--- start PAGE TEXT ---

Dr. Craig: No! And yet he is perfectly rational to believe in the resurrection of Christ because of a personal relationship with the risen Lord himself. So John says in his epistle that, “If we received the testimony of men, the testimony of God is greater. . . . He who believes in the Son of God has the testimony in himself.” [2] There John is talking about that inner testimony of the Holy Spirit. He says if we receive the testimony of men (that apostolic testimony) to these events, how much greater is the inner testimony of God himself to his Son. So while these arguments and evidences are not necessary for belief to be rational, indeed I think obligatory, nevertheless they are sufficient. I would say something similar about the passage in Luke. It is not necessary to have the evidence for the resurrection in order to believe that Jesus has risen. Most Christians down through history haven’t had the benefit of being able to do an historical investigation of the evidence for the resurrection. Nevertheless they rationally believed on the basis of the Scriptures and their experience with Christ.

Kevin Harris: In light of what you are saying here, it seems that perhaps there are different eras that need more intellectual stimulation or more intellectual argument. [3] Like in the first century, there seemed to be a lot of apologetic work, and in our century there seems to be a lot of necessity of work in this area. Maybe in other centuries not so much? Francis Schaeffer, for instance, said we are about to enter that time when pre-evangelism (that is, apologetics) are going to be more necessary when perhaps before World War II not so much.

Dr. Craig: I think you are making a good point in that a person who is raised in a cultural milieu which is shaped by Christian values is going to be open to the Gospel in a way that a person who is thoroughly secularized will not. When you speak on a university campus in Europe, the prevailing conviction is so secular and so deeply anti-Christian that it is difficult to even get a hearing. Whereas in the United States for the most part Christianity can be still heard as an intellectually plausible option for folks today. So it will be true, I think Kevin, that in certain cultural contexts one’s preaching of the Gospel will be more effective if it is coupled with some sort of intellectual defense of the faith.

Kevin Harris: Let’s conclude then just by looking briefly at the first passage that he brought up, and that is if they do not listen to Moses and the prophets neither will they be persuaded if someone should rise from the dead. Let’s put that in context a little bit. I don’t see how that mitigates against arguing for the resurrection like Paul did.

Dr. Craig: Exactly. It most certainly did.

Kevin Harris: It just seems to me it is saying if you are faithful with what you are given you will be given more. But if you are not faithful with what you are given, even that will be taken from you. That is true in relationships and in business and practically anything. I don’t see the point here of how this passage would point to not arguing for the resurrection.

Dr. Craig: It would at most show that belief in Christ could be justified on the basis of Moses and the prophets, and that you wouldn’t need to have evidence for the resurrection.

Kevin Harris: Especially in that culture that Jesus was speaking to.

--- end PAGE TEXT ---
--- start DATA SEGMENT ---

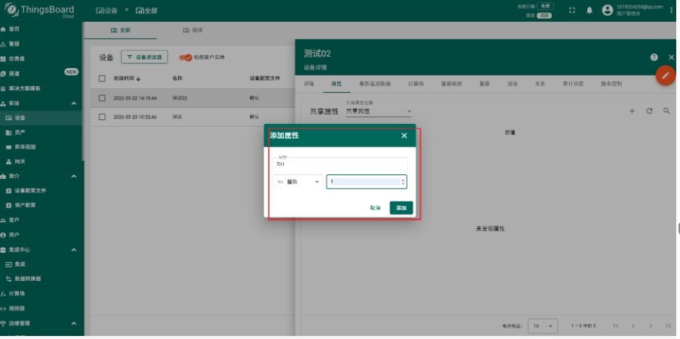This screenshot has width=680, height=339.
Task: Open the value type dropdown in dialog
Action: [x=298, y=182]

--- end DATA SEGMENT ---

● PROBLEM:
Can you retype, word for word, the part of the conversation on the resurrection above that begins at the words "Dr. Craig: Exactly." and stops after "have evidence for the resurrection."?

● OUTPUT FOR THIS TASK:
Dr. Craig: Exactly. It most certainly did.

Kevin Harris: It just seems to me it is saying if you are faithful with what you are given you will be given more. But if you are not faithful with what you are given, even that will be taken from you. That is true in relationships and in business and practically anything. I don’t see the point here of how this passage would point to not arguing for the resurrection.

Dr. Craig: It would at most show that belief in Christ could be justified on the basis of Moses and the prophets, and that you wouldn’t need to have evidence for the resurrection.